IGeL-Leistungen
Patientenbeauftragter fordert Verbot bestimmter Selbstzahler-Angebote - Bundesverband der Frauenärzte widerspricht Kritik

Mehrere Gesundheitspolitiker fordern die Einschränkung bestimmter Selbstzahler-Angebote in Arztpraxen, sogenannter IGeL-Leistungen. Die Abkürzung steht für Individuelle Gesundheitsleistungen, die von den Patientinnen und Patienten selbst bezahlt werden müssen. 

    Ein Untersuchungsstuhl in einem Behandlungszimmer einer Frauenarztpraxis
    Schwartze kritisiert unter anderem überflüssige gynäkologische Leistungen. (picture alliance / dpa / Klaus Rose)
    Dazu sagte der Patientenbeauftragte der Bundesregierung, Schwartze, dem Redaktionsnetzwerk Deutschland, die große Mehrheit des IGeL-Angebots habe keinen erkennbaren Nutzen. Einige schadeten sogar, weil sie häufig falsch-positive Befunde lieferten und dann unnötige weitere Untersuchungen und Eingriffe folgten.
    Konkret nannte Schwartze die Ultraschalluntersuchung zur Krebsfrüherkennung der Eierstöcke und der Gebärmutter. Diese Untersuchung sei eine der am meisten verkauften Leistungen. "Hier werden junge Frauen ohne Not in Angst und Schrecken versetzt." Deshalb werde dieser Ultraschall auch von den gynäkologischen Fachgesellschaften abgelehnt.

    "Ultraschall zeigt auch Veränderungen ohne Symptome"

    Der Berufsverband der Frauenärzte wies in einer Stellungnahme Kritik an der Methode zurück. Der Ultraschall könne auch Veränderungen zeigen, die noch keine Symptome verrsachten. Vorteilhaft sei die Methode auch, wenn eine Tastunterschung "aufgrund körperlicher Disposition schwierig ist. Also bei übergewichtigen Mädchen und Frauen und bei solchen, bei denen durch die Anspannung der Bauchdecke kein eindeutiger Tastbefund möglich ist".
    Der Grünen-Politiker Dahmen nannte es gegenüber der Nachrichtenagentur dpa "besorgniserregend", in welchem Umfang einzelne Praxen sich auf lukrative IGeL-Leistungen fokussiert hätten. Es sei mehr "Schutz vor nicht evidenzbasierten Behandlungen" nötig, forderte der gesundheitspolitische Sprecher der Grünen-Bundestagsfraktion. Gemeint sind Behandlungen, deren Wirksamkeit nicht erwiesen ist. Dahmen betonte: "Es braucht unübersehbar ein Update des in die Jahre gekommenenen Patientenrechtegesetzes".

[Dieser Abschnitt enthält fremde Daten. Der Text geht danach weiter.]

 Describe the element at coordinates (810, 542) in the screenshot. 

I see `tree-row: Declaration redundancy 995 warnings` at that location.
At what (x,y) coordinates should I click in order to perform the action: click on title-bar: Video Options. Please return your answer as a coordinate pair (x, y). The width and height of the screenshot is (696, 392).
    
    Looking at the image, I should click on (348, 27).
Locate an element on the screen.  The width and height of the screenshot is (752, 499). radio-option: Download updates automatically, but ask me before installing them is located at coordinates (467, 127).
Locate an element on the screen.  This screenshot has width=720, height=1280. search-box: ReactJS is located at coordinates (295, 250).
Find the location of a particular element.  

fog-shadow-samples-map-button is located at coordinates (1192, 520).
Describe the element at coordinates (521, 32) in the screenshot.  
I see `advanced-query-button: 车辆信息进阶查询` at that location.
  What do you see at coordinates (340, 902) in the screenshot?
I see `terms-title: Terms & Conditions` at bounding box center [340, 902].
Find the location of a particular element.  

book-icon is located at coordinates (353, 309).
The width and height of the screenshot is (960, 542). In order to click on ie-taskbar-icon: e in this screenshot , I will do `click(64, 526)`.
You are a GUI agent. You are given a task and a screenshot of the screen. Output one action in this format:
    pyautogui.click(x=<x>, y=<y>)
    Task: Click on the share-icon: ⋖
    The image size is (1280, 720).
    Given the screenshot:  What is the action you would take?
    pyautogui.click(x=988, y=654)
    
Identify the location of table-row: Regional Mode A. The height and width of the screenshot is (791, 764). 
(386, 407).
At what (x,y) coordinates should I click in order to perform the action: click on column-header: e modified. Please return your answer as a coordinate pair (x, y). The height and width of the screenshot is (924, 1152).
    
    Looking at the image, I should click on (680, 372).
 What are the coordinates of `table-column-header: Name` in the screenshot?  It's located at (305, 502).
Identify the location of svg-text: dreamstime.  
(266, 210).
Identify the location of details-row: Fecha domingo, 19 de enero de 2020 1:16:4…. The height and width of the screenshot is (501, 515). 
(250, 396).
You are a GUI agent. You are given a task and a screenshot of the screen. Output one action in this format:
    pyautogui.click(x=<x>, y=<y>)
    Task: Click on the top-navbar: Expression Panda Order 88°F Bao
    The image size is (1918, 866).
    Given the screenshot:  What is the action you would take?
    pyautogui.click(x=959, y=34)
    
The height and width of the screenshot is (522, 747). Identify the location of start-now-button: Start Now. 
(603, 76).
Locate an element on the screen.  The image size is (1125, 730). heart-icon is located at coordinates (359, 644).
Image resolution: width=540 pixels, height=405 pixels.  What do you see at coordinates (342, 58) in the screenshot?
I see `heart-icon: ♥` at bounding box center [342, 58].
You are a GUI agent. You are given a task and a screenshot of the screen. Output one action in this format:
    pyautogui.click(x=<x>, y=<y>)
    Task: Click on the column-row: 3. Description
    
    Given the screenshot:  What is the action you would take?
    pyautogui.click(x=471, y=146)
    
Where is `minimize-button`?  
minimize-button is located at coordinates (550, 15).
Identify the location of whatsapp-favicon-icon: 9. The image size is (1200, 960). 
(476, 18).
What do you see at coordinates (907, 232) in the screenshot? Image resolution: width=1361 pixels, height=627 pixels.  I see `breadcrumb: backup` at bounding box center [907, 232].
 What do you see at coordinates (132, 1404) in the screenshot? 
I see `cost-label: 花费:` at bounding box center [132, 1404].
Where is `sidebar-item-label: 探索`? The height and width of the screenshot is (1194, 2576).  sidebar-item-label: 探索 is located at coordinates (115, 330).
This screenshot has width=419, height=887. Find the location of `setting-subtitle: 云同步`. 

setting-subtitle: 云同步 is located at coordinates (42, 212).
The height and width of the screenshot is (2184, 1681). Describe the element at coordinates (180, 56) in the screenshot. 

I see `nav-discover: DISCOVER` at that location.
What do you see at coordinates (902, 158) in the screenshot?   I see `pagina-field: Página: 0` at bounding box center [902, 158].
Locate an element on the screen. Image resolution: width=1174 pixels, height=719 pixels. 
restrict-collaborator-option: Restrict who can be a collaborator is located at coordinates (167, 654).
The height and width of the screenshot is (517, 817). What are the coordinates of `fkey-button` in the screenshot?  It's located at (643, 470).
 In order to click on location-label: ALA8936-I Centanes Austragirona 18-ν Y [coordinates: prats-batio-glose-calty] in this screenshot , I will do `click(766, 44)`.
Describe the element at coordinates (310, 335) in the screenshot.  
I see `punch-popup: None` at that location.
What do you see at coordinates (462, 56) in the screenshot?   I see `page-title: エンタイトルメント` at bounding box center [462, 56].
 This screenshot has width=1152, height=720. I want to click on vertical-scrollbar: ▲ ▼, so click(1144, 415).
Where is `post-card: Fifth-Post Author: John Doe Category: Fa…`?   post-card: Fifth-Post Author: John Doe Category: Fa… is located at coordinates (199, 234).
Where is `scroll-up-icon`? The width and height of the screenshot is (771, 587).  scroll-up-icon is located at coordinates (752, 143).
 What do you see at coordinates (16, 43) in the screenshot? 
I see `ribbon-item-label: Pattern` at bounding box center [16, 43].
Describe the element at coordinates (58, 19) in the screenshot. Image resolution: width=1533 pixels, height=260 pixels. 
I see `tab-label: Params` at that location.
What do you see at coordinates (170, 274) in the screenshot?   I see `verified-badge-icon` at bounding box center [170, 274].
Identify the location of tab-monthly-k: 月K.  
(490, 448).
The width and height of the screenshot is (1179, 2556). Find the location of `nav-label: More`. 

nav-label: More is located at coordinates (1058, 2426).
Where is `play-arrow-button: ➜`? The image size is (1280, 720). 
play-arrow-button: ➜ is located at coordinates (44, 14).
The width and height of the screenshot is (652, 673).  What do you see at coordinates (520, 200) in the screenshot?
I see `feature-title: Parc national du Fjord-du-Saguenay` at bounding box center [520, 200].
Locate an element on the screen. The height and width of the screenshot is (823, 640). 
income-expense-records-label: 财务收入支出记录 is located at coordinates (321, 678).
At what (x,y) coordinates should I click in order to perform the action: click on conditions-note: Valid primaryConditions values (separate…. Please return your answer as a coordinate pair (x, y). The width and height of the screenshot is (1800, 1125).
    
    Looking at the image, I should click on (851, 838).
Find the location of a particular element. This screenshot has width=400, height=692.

    Forderung nach mehr Transparenz

    Verbraucherzentralen warnen schon seit längerem vor IGeL-Leistungen. Der Markt hier sei unübersichtlich, die Leistungen könnten ohne Qualitätsprüfung angeboten werden. Auch solche Methoden, die vom höchsten Beschlussgremium des Gesundheitswesens (dem Gemeinsamen Bundesausschuss) negativ bewertet worden seien, seien als IGeL erlaubt. "Informieren Sie sich vor einer Entscheidung", heißt es in einer Übersicht zu den Selbstzahler-Angeboten.
    Eine Untersuchung des Wissenschaftlichen Instituts der AOK ergab 2019, dass vor allem Gutverdienenden IGeL-Leistungen angetragen werden. Bei einem Haushaltseinkommen unter 2.000 Euro waren knapp 22 Prozent der Befragten auf entsprechende Untersuchungsmethoden angesprochen worden, bei Personen mit einem Einkommen von über 4.000 Euro waren es 35 Prozent. Die Kosten für die zusätzlichen Methoden sind unterschiedlich; insgesamt kam 2019 laut AOK ein Volumen von rund einer Milliarde Euro zusammen.
    Diese Nachricht wurde am 04.04.2024 im Programm Deutschlandfunk gesendet.